For purposes of this notebook we won't worry about purely digital works, so lets filter down. For this purpose, we'll work with all format types again (not just printed works).

In [None]:
print('All availability ids:')
dumpCount('$.availabilities[*].id', works)
print()

open_searcher   = json_parse("$.availabilities[?(@.id=='open-shelves')].id")
closed_searcher = json_parse("$.availabilities[?(@.id=='closed-stores')].id")

wellcome_works = list(filter(lambda x: len(open_searcher.find(x)) > 0 or len(closed_searcher.find(x)) > 0, works))
print(f'{len(wellcome_works)}/{len(works)} works are available in closed and/or open stores (therefore held by Wellcome itself)')

wellcome_printed = list(filter(lambda x: x['workType']['label'] == 'Books' or
                                         x['workType']['label'] == 'E-books' or
                                         x['workType']['label'] == 'Journals', wellcome_works))
print(f'{len(wellcome_printed)} of these are *printed* works that may have OCR text available. These break down as:')
dumpCount('$.workType.label', wellcome_printed)



Now that we have done this, we can look again at concepts and subjects, to see what the coverage is like for the particular works that we are interested in.

In [None]:
print('Subjects')
#label of every member of the subjects array which has a type of Subject
dumpCount('$.subjects[?(@.type=="Subject")].label', wellcome_printed, 0.02)

print()
print('Concepts')
#label of every node at any depth beneath subjects which has a type of concept
dumpCount('$.subjects..*[?(@.type=="Concept")].label', wellcome_printed, 0.02)

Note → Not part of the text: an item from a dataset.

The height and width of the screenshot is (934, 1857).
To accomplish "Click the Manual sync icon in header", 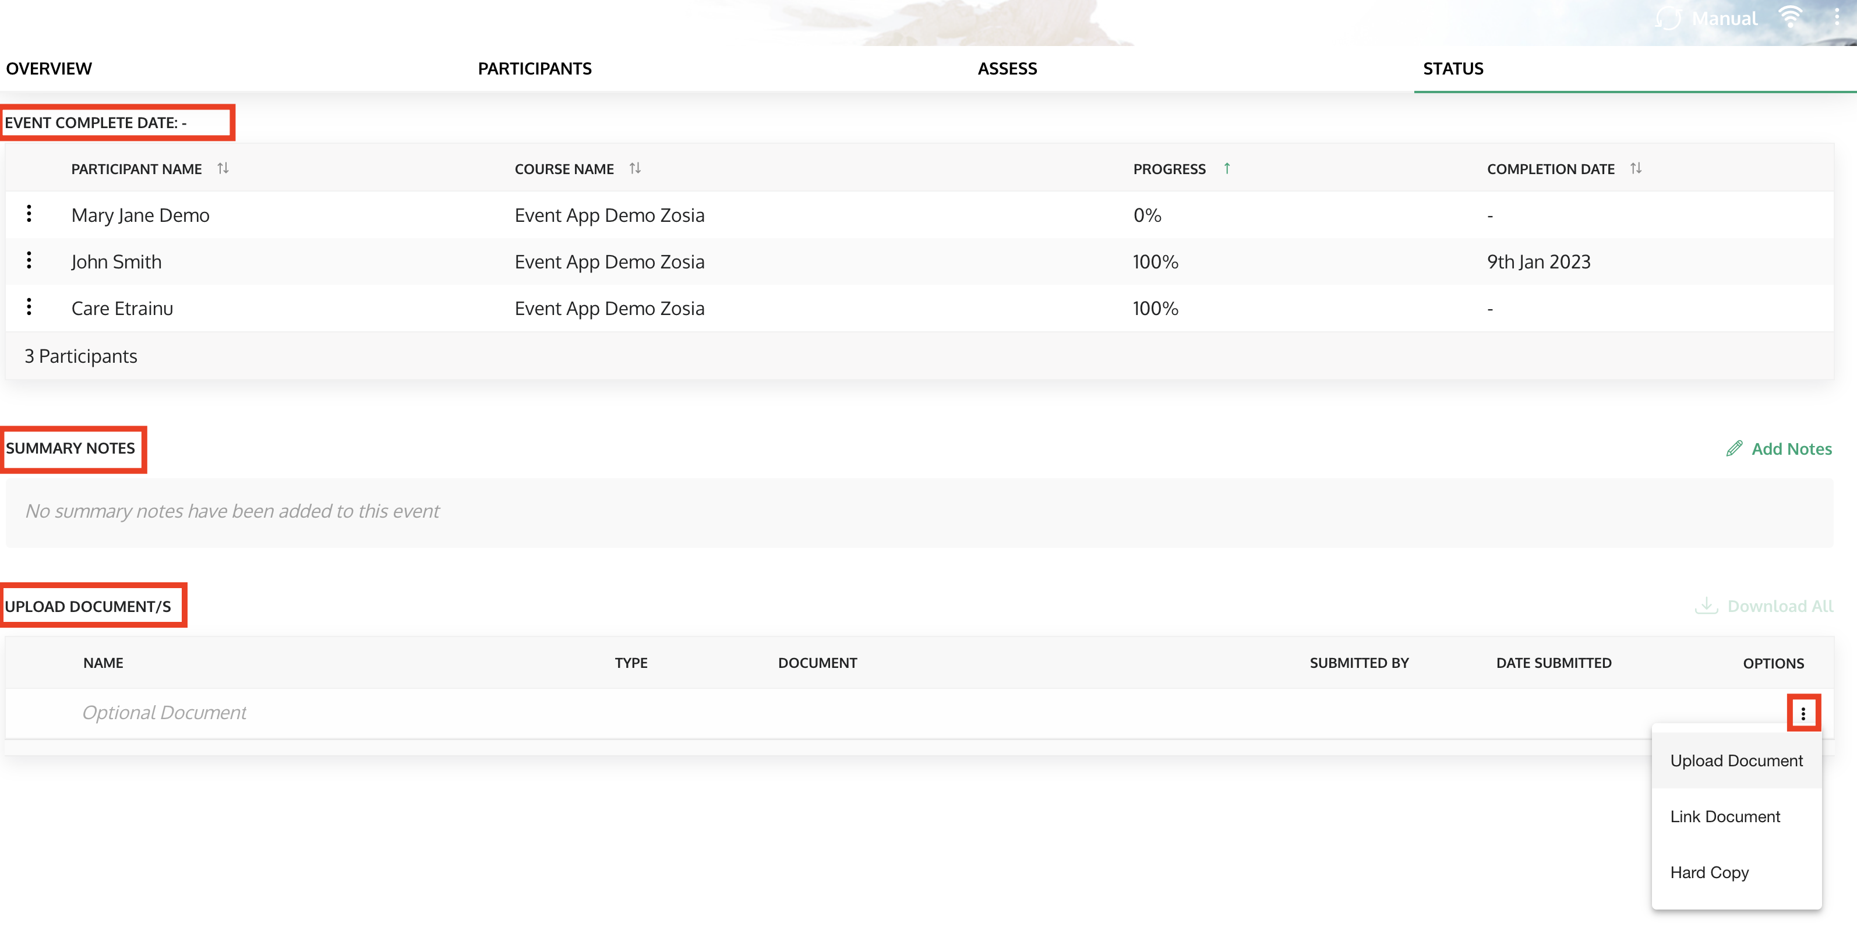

Here we see that [analysis may change as I fiddle things around] the subjects "Typhoid Fever - epidemiology" and "Typhoid fever" cover 58% of our original search results as filtered down to printed texts held at Wellcome, or 76% for the concept "Typhoid Fever". Around 15% of works have neither subject nor concept, indicating that this is not explained only by a work not being held at Wellcome.

Let's also get a sense of when and where these works were published.

In [None]:
print("Dates (by frequency)")
dumpCount('$.production[*].dates[*].label', wellcome_printed)
print()
print("Dates (roughly ordered)")
empty, counter = count('$.production[*].dates[*].label', wellcome_printed)
print(sorted(counter.elements()))
print()
print("Places")
dumpCount('$.production[*].places[*].label', wellcome_printed)

In [None]:
import numpy as np
import matplotlib.pyplot as plt
import seaborn
import re
import math


print('Rough chart of cumulative dates')

#Just grab the dates that are easy to pick up
#This code will skip over an opening square bracket if there is one, then grab a 4 digit number if there is one
#Otherwise it will reject the date as unusable
#This means for example that '18' would be rejected
#While '1900-1920' would be turned into just '1900'
mismatch = 0
searcher = json_parse('$.production[*].dates[*].label')
matcher = re.compile(r'\s*\[?(\d{4})(?:\D|$)')
filtered_results = Counter()
for work in wellcome_printed:
  results = searcher.find(work)

  #a work may have more than one date, we just take the earliest one
  first_date = 99999 #a 4 digit number must be lower than this
  for result in results:
    match = matcher.match(result.value)
    if match:
      x = int(match.group(1))
      if x < first_date:
        first_date = x
  if first_date == 99999: #no date found
    mismatch += 1
  else:
    filtered_results[first_date] += 1

filtered_results = sorted(filtered_results.items())
first_year = filtered_results[0][0]
final_year = filtered_results[-1][0]
total = 0
cumulative = {}
for year, count in filtered_results:
  total += count
  cumulative[year] = total
rounded_up_total = math.ceil(total / 100.0) * 100

ax = seaborn.lineplot(cumulative)
ax.set(
  xlabel = 'Year',
  ylabel = 'Total works',
  ylim = (0, rounded_up_total),
)
plt.show()
print(f'{mismatch} works have no usable date')

Now we have explored what the catalogue can tell us a little, and got a rough sense of the range of texts that we might be able to work with. The next step is to find out which ones actually have digitised text available.